EXERCISE DESCRIPTION:
Beginning with the line that includes "Given: Select the" and ending with the last line of the entries below, set down each line exactly; include no pictures.

RECORDS PROVIDED below:

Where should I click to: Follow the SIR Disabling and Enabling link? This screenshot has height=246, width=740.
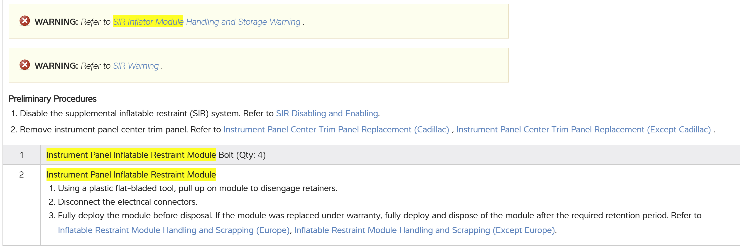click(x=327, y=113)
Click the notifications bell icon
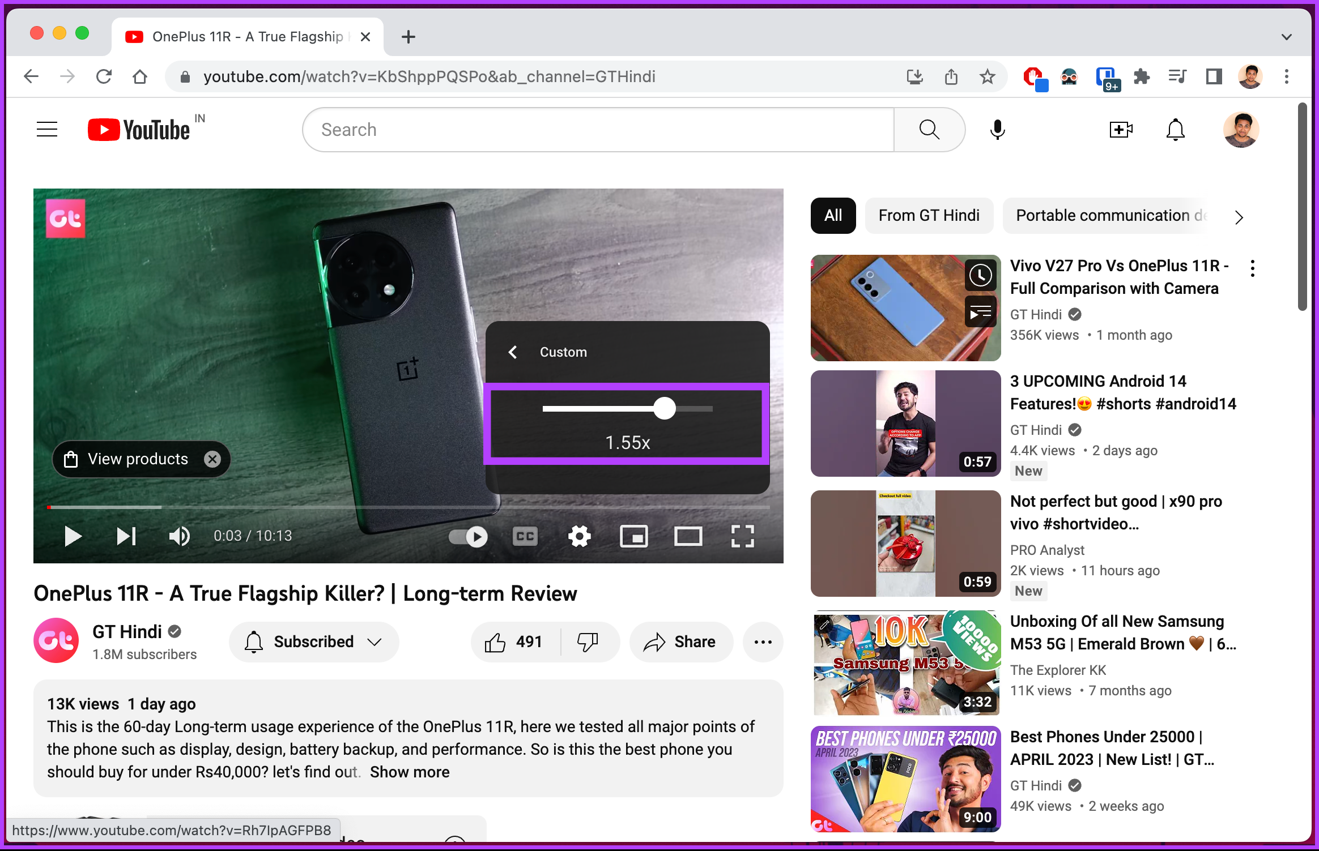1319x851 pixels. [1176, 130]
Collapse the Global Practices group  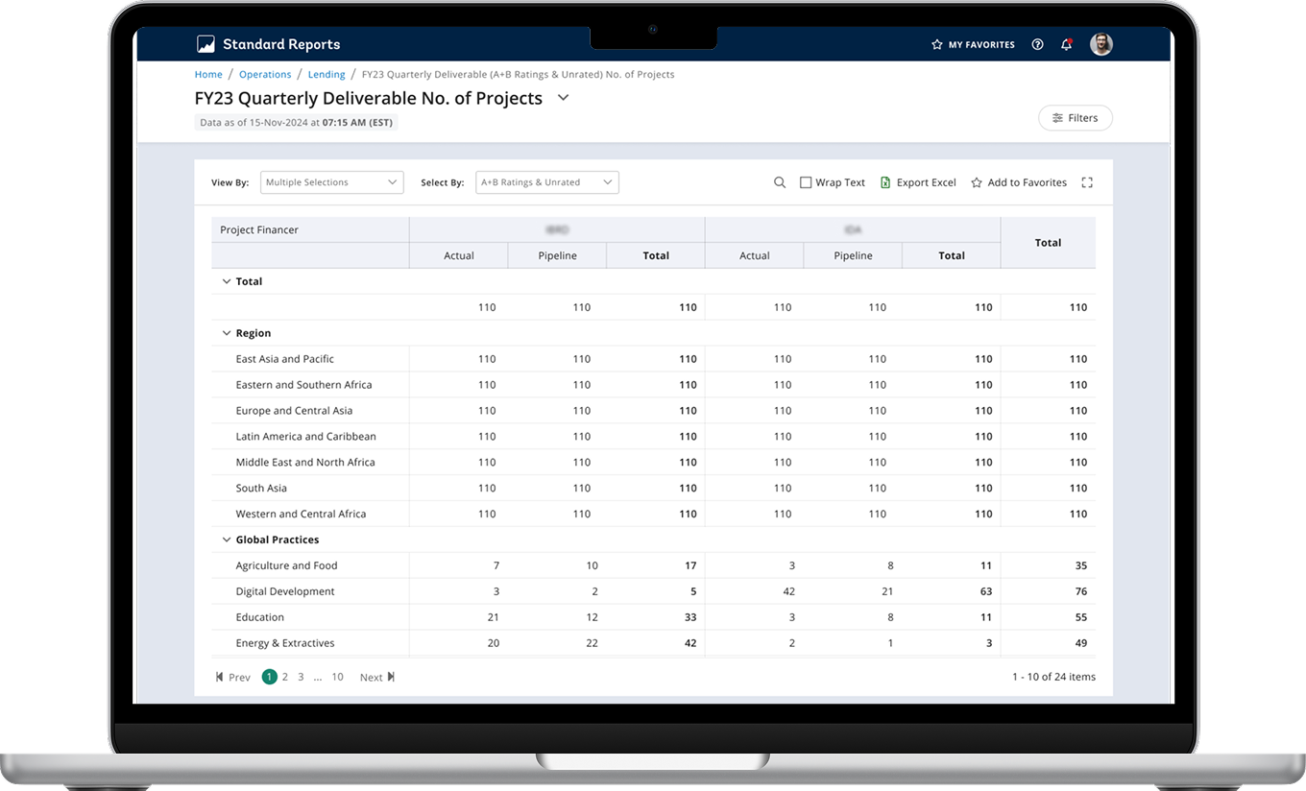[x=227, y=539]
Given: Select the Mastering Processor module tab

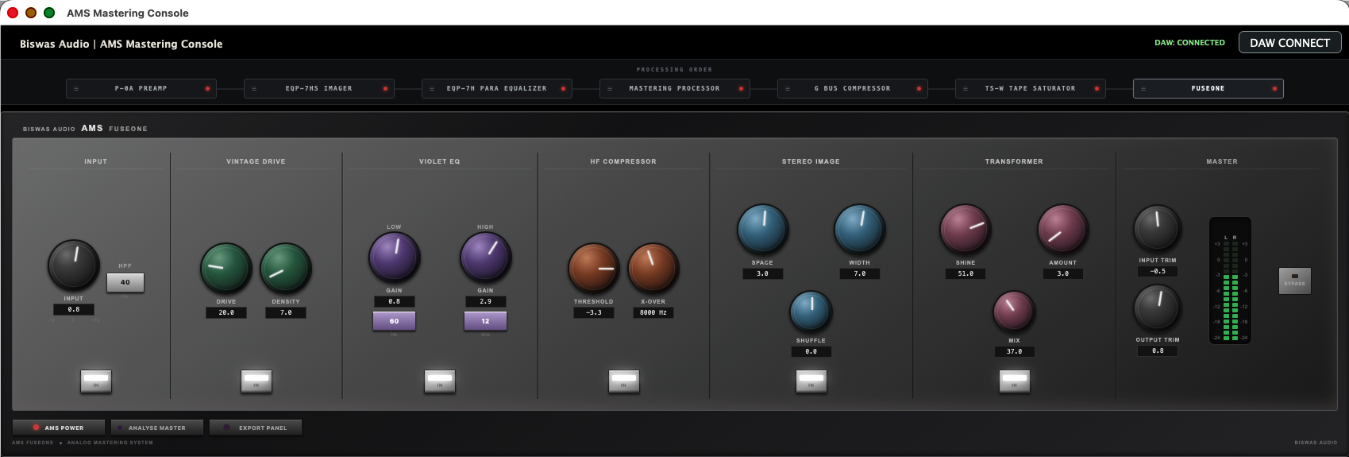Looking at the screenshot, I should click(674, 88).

End of RECORDS PROVIDED.

RESULT FOR THIS EXERCISE:
Given: Select the Mastering Processor module tab

Looking at the screenshot, I should click(674, 88).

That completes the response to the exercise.